RFR: 8371944: AOT configuration is corrupted when app closes System.out

Tue Nov 18 03:42:01 UTC 2025

On Sat, 15 Nov 2025 05:34:32 GMT, Vladimir Kozlov <kvn at openjdk.org> wrote:

>> During an AOT training run, some application may close `System.out` (usually inadvertently by naive code like the following):
>> 
>> 
>> try (var err = new PrintWriter(System.err);
>>       var out = new PrintWriter(System.out)) {
>>      out.println("Hello Confused World");
>> }
>> 
>> 
>> This has the side effect of closing the JVM's STDOUT.
>> 
>> When the JVM is about to exit, we will open the AOT configuration file for writing. On Windows we may get back a file HANDLE (which is just an integer) that's identical to the now closed STDOUT.
>> 
>> If the JVM writes to STDOUT (usually with UL logging), it will corrupt the contents of the AOT configuration file.
>> 
>> This doesn't happen on Posix as `System.out.close()` will keep file descriptions 1 and 2 open, preventing them from being reused by files that are opened in the future.
>> 
>> The fix is to open the AOT configuration file early, before any application code is executed. That way we can guarantee that we will have a file HANDLE (or file descriptor) that's different than STDOUT.
>> 
>> The test failed failed about 20% of the time on Windows before the fix. After the fix, it ran 100 times without failure.
>
> The fix seems fine for this case.
> 
> VM itself may open a lot of files for different logs (JFR, JIT logs, UL, etc). May VM close some before you open AOT file which could cause the same issue? Is it possible to track life time of such files to make sure we don't write into them after they are closed?

@vnkozlov 

Only file descriptors 0, 1, and 2 can be closed by user apps. E.g.,`FileDescriptor.out`:

https://github.com/openjdk/jdk/blob/696821670e11fee003906806f081038032ac4985/src/java.base/share/classes/java/io/FileDescriptor.java#L159

Other files opened by the JVM (JFR, etc) cannot be closed by the app, as there are public no APIs to get their file descriptors.

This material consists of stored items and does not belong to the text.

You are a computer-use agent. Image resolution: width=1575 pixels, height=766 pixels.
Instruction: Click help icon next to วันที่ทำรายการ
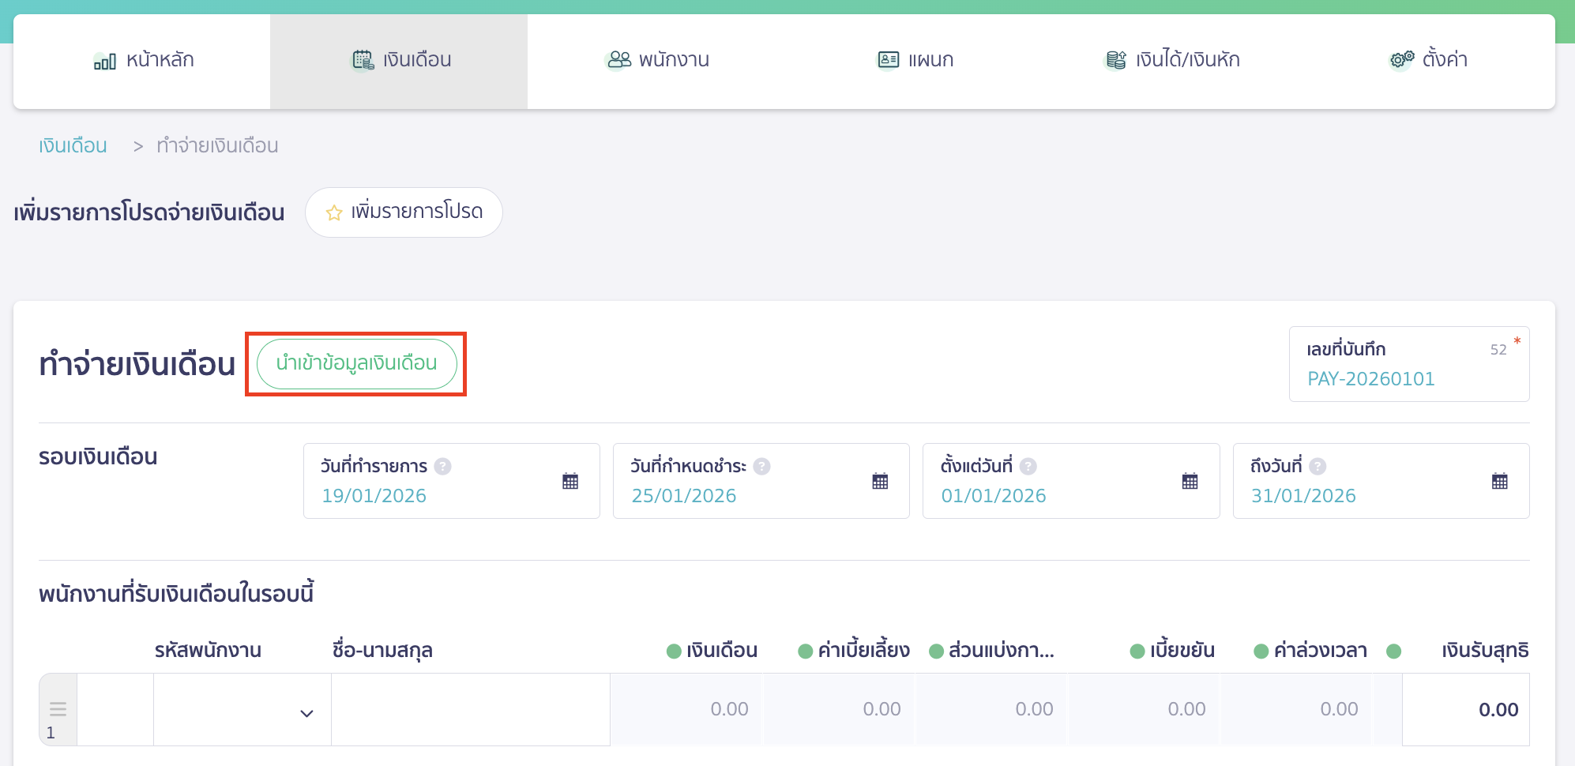click(443, 467)
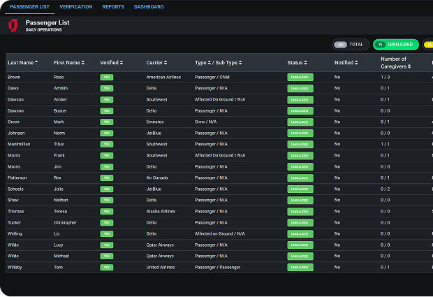Click sort icon beside First Name

[x=83, y=63]
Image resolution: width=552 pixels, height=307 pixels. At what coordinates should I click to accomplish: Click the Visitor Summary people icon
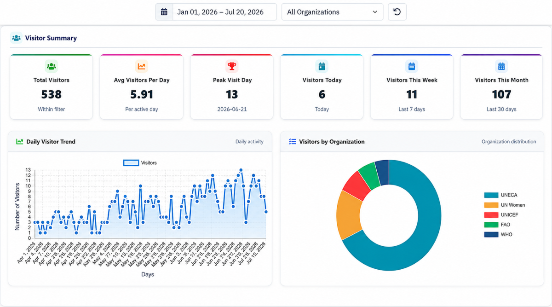[x=17, y=38]
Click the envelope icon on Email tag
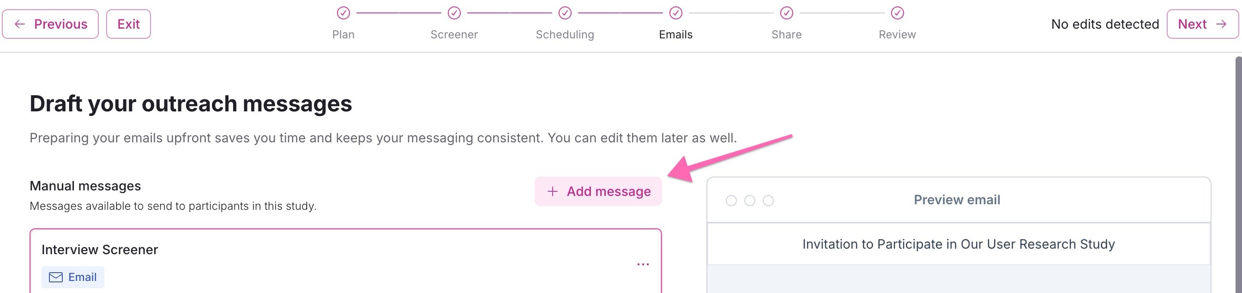 point(56,277)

On Unix, file descriptors 0, 1, and 2 are treated specially in io_util_md.c. We keep those file descriptors valid using `dup2()`, so they can never be recycled to files that are opened in the future:

https://github.com/openjdk/jdk/blob/696821670e11fee003906806f081038032ac4985/src/java.base/unix/native/libjava/io_util_md.c#L161-L168

However, there are no such handling on Windows:

https://github.com/openjdk/jdk/blob/696821670e11fee003906806f081038032ac4985/src/java.base/windows/native/libjava/io_util_md.c#L551-L553

On Windows, each open file is represented by a `HANDLE`, which is a 32- or 64-bit integer. After `System.out.close()` is called from the app, the `HANDLE` that represented STDOUT is closed, so `tty->print()` will stop printing to the stdout. However, sometimes (the integer value of) this `HANDLE` can be reused by Windows when opening a new file, thus causing `tty->print()` to write to the new file, leading to the current issue.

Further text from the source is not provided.